Short Multiply Aggregated Sequence Homologies borrows heavily from the ideas behind SAGE, which was used for cDNA analysis. SMASH starts with random fragmentation of genomic DNA to around 40bp. The fragments are ligated to create concatamers of around 400bp-700bp in length, which are sequenced using longer paired-end reads. These chimeric reads are mapped using a strategy described in the paper. Briefly they look for the "maximal almost-unique match" for each read and generate read-depth counts in genomic "bins" for copy-number calling. The use of chimeric libraries has an added benefit in returning reads from unique DNA fragments this should remove the impact of PCR duplication and/or bias on CNV calling.
Although the authors discuss some of their wetlab and drylab automation they do not mention HiSeq 4000 or patterned flowcells. This is likely to be an issue and the SMASH libraries will need to be less variable in length, and around 300-500bp long to work optimally.
The cost of SMASH: Because SMASH squeezes 4-6 unique DNA fragments into each read-pair it brings the costs of sequencing down to very low levels. Assuming a cost per lane of £600 for single-end 50bp reads, and £1200 for paired-end 150bp reads on HiSeq 4000 we can count around 350M DNA fragments with low-coverage WGS (SE50), but over 2 billion with SMASH (PE150). For copy-number analysis using 10M reads per sample this is equivalent to £35 for low-coverage WGS, and just £10 for SMASH!
Using SMASH for RNA-seq, ChIP-seq & cfDNA: It might be very little work to adopt SMASH for RNA-seq. Fragmentation of oligo-dT selected mRNA to 40bp, ligation/concatamerisation of RNA fragments (similar to miRNA preps), random primed cDNA synthesis to around 400bp and adapter ligation of ds-cDNA. As the ligation can only happen once for any RNA fragment we should get data very similar to RNA-seq using unique molecular identifiers, but without the hassle. Our RNA-seq sequencing costs drop from £35 to £10 per sample, but we'll need library prep costs to come down too; and with a more complex protocol the cost benefits of SMASH may be offset. But if the removal of PCR duplicates from RNA-seq is valuable enough then SMASH for RNA may be a significant step forward.
For ChIP-seq we could also concatenate the short DNA fragments released after immuno-precipitation. It may be even better to combine SMASH with a ChIP-exo protocol to better define the binding sites of transcription factors and other DNA binding proteins. Exonuclease V digestion of the genomic DNA not protected by the bound protein, followed by end-repair, concatamerisation and SMASH sequencing should work pretty well. And again it should remove the issue of PCR duplicates.
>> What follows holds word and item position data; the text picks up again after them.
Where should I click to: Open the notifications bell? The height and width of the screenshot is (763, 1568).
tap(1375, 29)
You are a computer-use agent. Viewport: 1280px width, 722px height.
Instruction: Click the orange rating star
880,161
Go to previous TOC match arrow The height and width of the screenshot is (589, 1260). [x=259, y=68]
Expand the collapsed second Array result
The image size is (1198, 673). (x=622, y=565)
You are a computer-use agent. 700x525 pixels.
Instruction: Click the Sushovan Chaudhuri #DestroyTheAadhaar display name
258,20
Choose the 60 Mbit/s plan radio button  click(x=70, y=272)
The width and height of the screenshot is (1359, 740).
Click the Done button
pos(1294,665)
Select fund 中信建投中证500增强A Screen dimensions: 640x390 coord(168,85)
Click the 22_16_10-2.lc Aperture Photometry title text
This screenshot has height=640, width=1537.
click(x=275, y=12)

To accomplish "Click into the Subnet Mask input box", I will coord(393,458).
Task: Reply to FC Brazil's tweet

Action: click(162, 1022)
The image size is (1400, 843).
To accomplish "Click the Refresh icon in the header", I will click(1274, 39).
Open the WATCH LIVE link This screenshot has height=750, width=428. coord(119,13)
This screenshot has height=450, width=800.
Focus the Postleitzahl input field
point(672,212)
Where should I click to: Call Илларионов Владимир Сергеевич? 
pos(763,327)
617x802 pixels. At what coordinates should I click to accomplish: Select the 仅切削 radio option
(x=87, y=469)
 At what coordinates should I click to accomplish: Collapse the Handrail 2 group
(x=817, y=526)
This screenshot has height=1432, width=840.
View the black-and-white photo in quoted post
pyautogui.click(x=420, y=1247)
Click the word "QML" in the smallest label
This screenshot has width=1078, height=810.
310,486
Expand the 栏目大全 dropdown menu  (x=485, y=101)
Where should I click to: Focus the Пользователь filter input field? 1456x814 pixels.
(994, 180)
For cfDNA the fragment length of around 160bp means the sample needs further fragmentation to work in a SMASH protocol, whereas todays cfDNA methods simply ligate adapters directly to cfDNA giving a very simple protocol. However cfDNA in urine is significantly smaller at around 50bp - and may be perfect for SMASH? The use of urine would make minimally invasive tests for pregnancy and/or tumour monitoring truly non-invasive, and possibly push costs down even further?